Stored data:
Content starts

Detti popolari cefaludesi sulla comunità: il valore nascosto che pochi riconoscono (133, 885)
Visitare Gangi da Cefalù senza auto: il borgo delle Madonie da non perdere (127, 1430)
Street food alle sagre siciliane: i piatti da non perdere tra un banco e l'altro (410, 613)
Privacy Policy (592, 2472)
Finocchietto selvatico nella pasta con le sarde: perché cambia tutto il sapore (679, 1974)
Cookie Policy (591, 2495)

Content ends

Retype all the data, keeping every character the same.

Solved problem
Detti popolari cefaludesi sulla comunità: il valore nascosto che pochi riconoscono (133, 885)
Visitare Gangi da Cefalù senza auto: il borgo delle Madonie da non perdere (127, 1430)
Street food alle sagre siciliane: i piatti da non perdere tra un banco e l'altro (410, 613)
Privacy Policy (592, 2472)
Finocchietto selvatico nella pasta con le sarde: perché cambia tutto il sapore (679, 1974)
Cookie Policy (591, 2495)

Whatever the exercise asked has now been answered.